NCR 4XXX (Intel) MPRAS 5.005
iMac DV (PowerPC) LinuxPPC 5.005
Sun SPARC Solaris 4.3 5.005
IBM RS/6000 AIX 5.005

KNOWN BUGS

Bug Number Report
Date
Release
Reported in
Description Status Fix
Release
1 7/16/2000 0.01 statement handle attributes report field values after preparing a DDL statement Open  
2 7/19/2000 0.01 Bareword symbol in STORE function when trying to set AutoCommit Fixed 0.02
3 7/21/2000 0.01 Undefined symbol value referenced when disconnecting; possibly related to CONTINUE'd datasets Fixed 0.02
4 7/25/2000 0.02 Can't connect on non-Intel (i.e., SPARC, PowerPC, PA-RISC) platforms Fixed 0.04
5 8/9/2000 0.04 Placeholders/USING clauses generate 2655 error on non-Intel platforms Fixed 0.07
6 8/10/2000 0.04 Can't connect on SPARC/Solaris or AIX Fixed 0.07nosocks1
7 7/25/2000 0.02 DBMS Errors not properly reported Fixed 0.05
8 8/16/2000 0.07 Parameterized INSERT of TIMESTAMP fields causes DBMS error. Fixed 0.09
9 9/4/2000 0.08 DECIMAL types with precision > 9 broken on non-Intel platforms. Fixed 0.09
10 11/1/2000 1.00 do() reports error for non-data returning statements. Fixed 1.10
11 11/1/2000 1.00 err() on database handles fails with undefined reference. Fixed 1.10

TIPS & TRICKS

TO DO List

ACKNOWLEDGEMENTS

Thanks to all the alpha testers whose patience and input were invaluable.

REFERENCES

AUTHOR

Dean Arnold

COPYRIGHT

Copyright (c) 2000, Dean Arnold, USA
Affiliations:

Permission is granted to use this software according to the terms of the GNU General Public License. This program is free software; you can redistribute it and/or modify it under the terms of the GNU General Public License as published by the Free Software Foundation; either version 2 of the License, or (at your option) any later version.

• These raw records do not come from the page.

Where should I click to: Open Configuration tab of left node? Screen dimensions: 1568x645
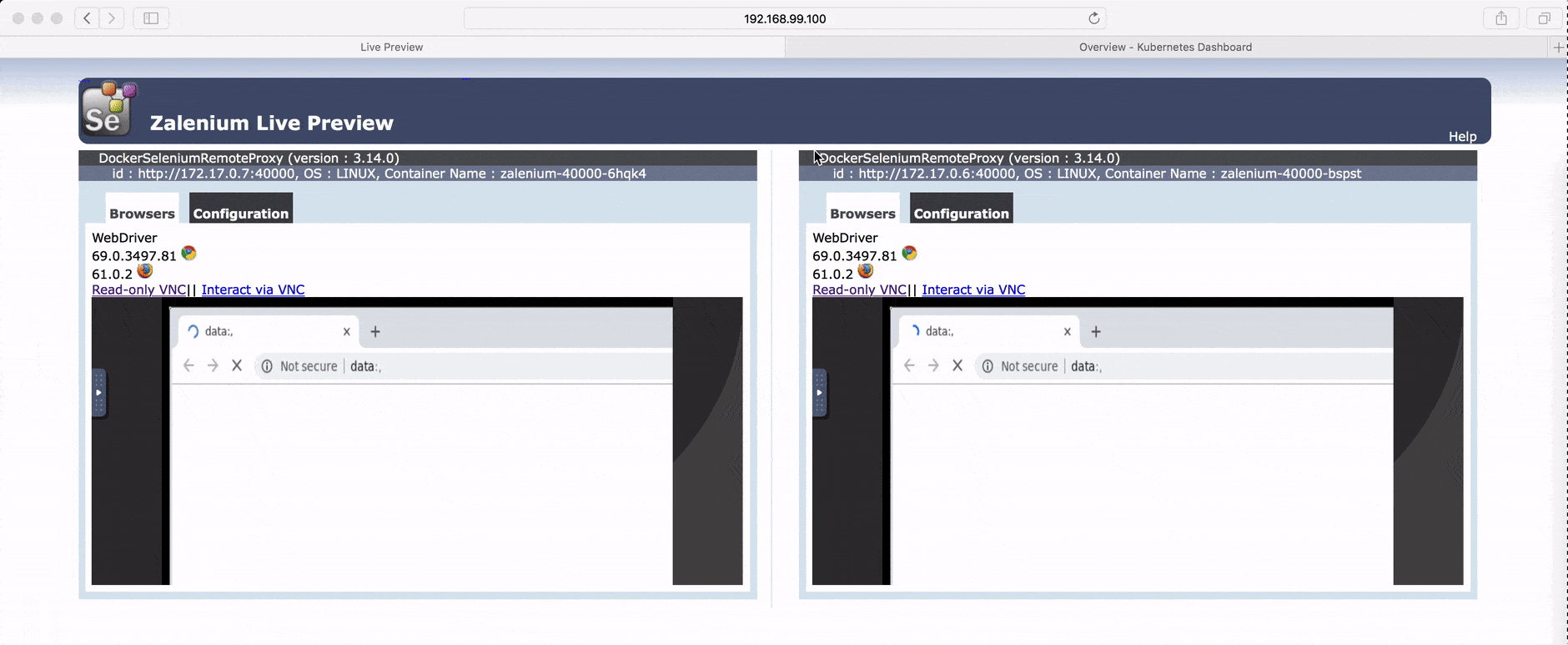pyautogui.click(x=241, y=213)
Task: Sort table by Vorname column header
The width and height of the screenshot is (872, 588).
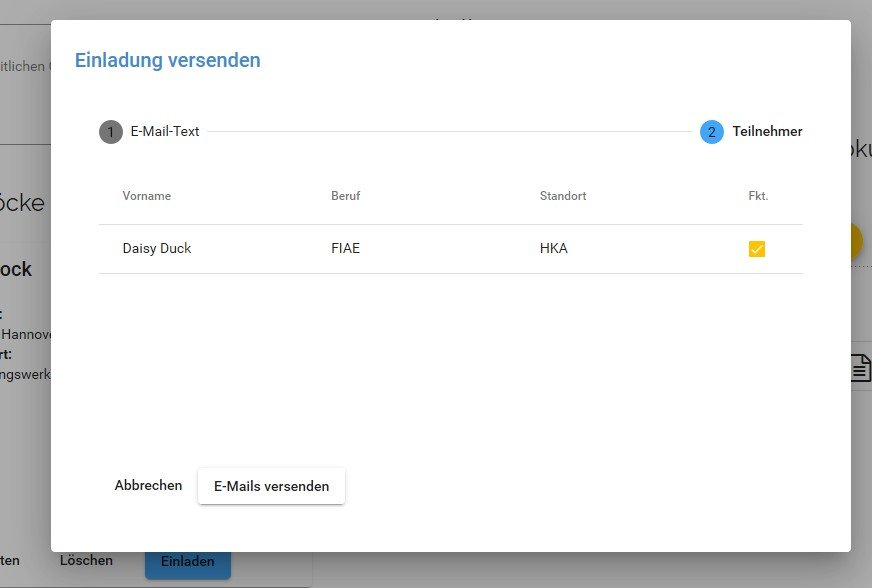Action: pyautogui.click(x=147, y=196)
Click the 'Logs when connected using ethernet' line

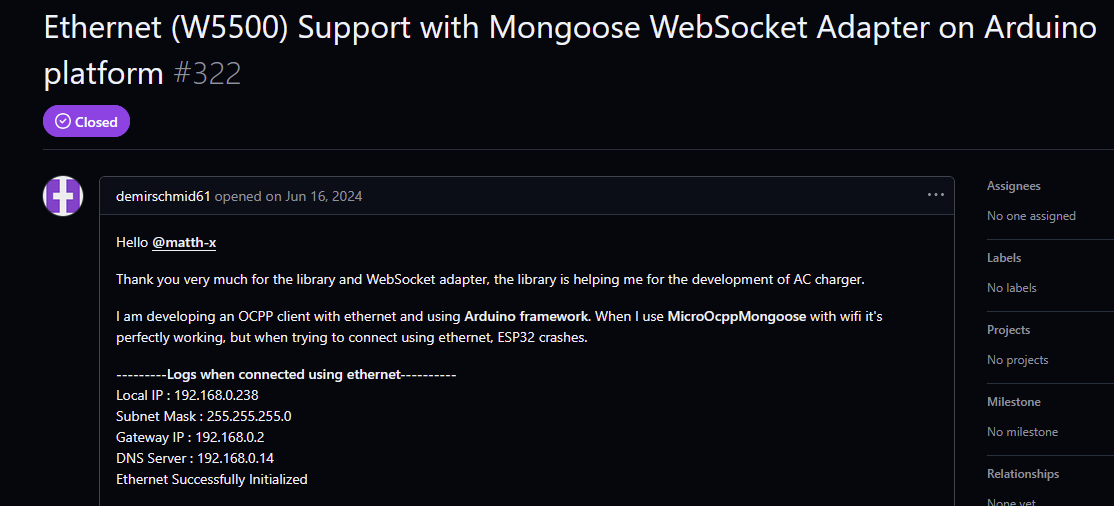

This program is distributed in the hope that it will be useful, but WITHOUT ANY WARRANTY; without even the implied warranty of MERCHANTABILITY or FITNESS FOR A PARTICULAR PURPOSE. See the GNU General Public License for more details.

Please note that this license prohibits the incorporation of the source code of this product in publicly distributed, but proprietary products (e.g., something you're trying to sell, as opposed to selling support for). However, proprietary products may invoke DBD::Teradata library functions.

I'm offering the software AS IS, and ACCEPT NO LIABILITY FOR ANY ERRORS OR OMMISSIONS IN, OR LOSSES INCURRED AS A RESULT OF USING DBD::Teradata. If you delete your company's entire data warehouse while using this stuff, you're on your own!

I reserve the right to provide support for this software to individual sites under a separate (possibly fee-based) agreement.

Teradata® is a registered trademark of NCR Corporation.

!!!! PLEASE BE ADVISED !!!!

I am an independent software developer. I am NOT an NCR employee. DBD::Teradata was developed entirely independently of NCR. If you call Global Support about a DBD::Teradata problem, you're likely to get the bum's rush.